During both rounds of appointments I was periodically getting grief from my former employer’s insurance provider. I kept telling them that I was getting very little treatments and informed them what had transpired since going to this publicly funded clinic. After a few written complaints to the insurance provider, they finally contacted this Physiotherapist.

This Physiotherapist was not impressed at all with regards to being questioned by the insurance company. He quickly scheduled a follow up assessment with me and discharged me from his clinic. His report indicated that there were still issues with my back, but never indicated any kind of follow up.

After describing my experience at this publicly funded clinic with a few others, I was hearing similar stories. One professional described this type of clinic as a glorified social club.

I mentioned to many people that this publicly funded Physiotherapy clinic needs to not only be investigated, but permanently shut down, if they are not providing the care that they are paid to deliver. If they are receiving public funds for the operation of this clinic, they must be held accountable for those funds. The same holds true for all other publicly funded health care clinics and institutions.

Had this publicly funded physiotherapist actually did his job and picked up where the other treatment providers left off, there’s a strong chance that I would’ve been able to return to my job by the spring of 2012. In fact during the one appointment that he actually physically worked on my upper back, he even commented how rigid my upper back was. In addition he indicated about doing the same mobilizations that were done before at the private clinic, but never did them. Ironically, these mobilizations were what was originally recommended by WCB’s Orthopedic Specialist and in her report. This was the same report that was initially given to this Physiotherapist and likely not even read.

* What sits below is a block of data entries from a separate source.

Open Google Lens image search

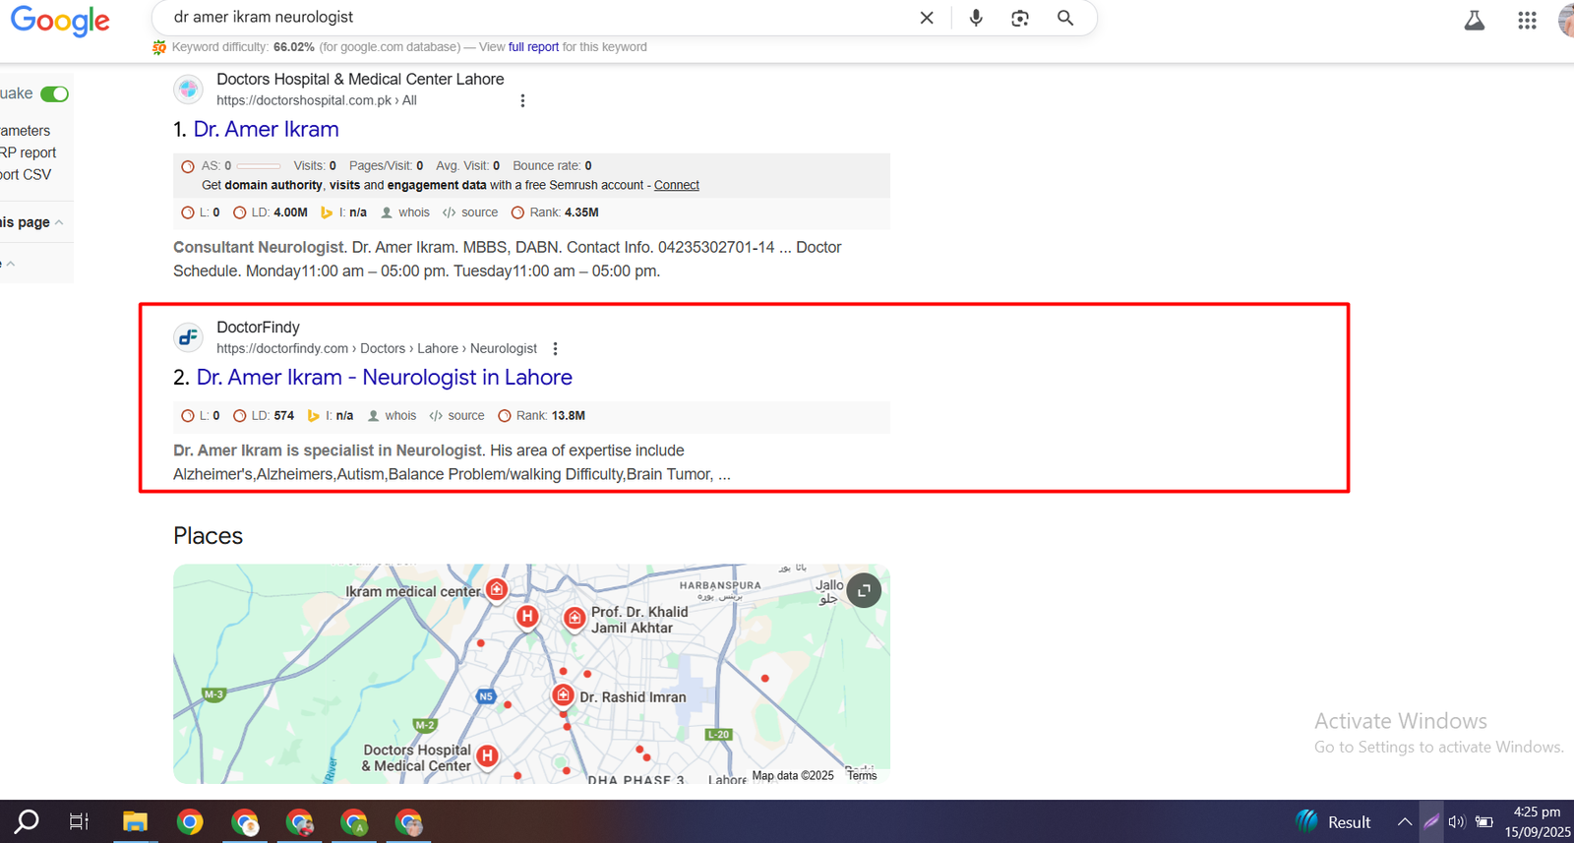tap(1020, 18)
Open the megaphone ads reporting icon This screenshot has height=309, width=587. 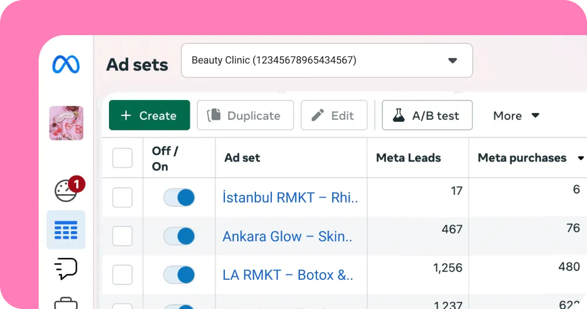pyautogui.click(x=66, y=268)
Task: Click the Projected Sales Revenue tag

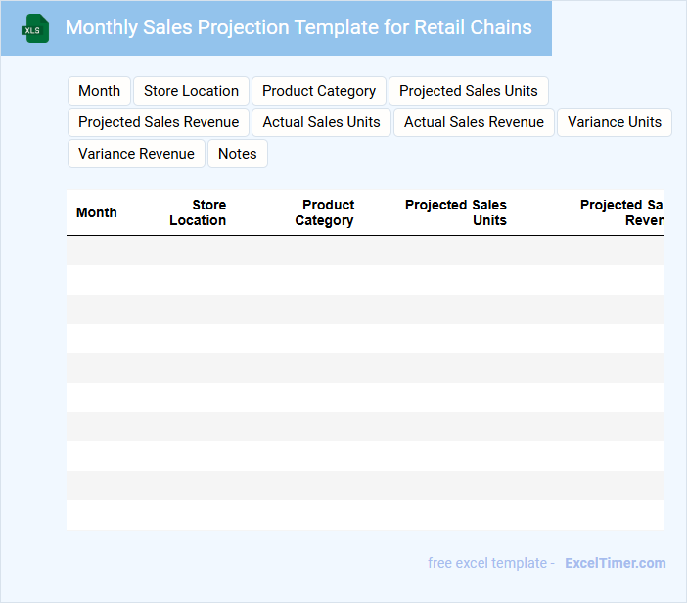Action: click(x=159, y=122)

So why the huge difference? When discussing this experience with several others, a common theme arose. A private clinic is more focused on results. If they don’t provide results, they eventually get a bad reputation and will eventually start losing business. Whereas the publicly funded clinic may have the “I could care less” mentality because they are getting funds regardless of what they do, or don’t do.

What do you think is the difference between a private, versus a publicly funded clinic?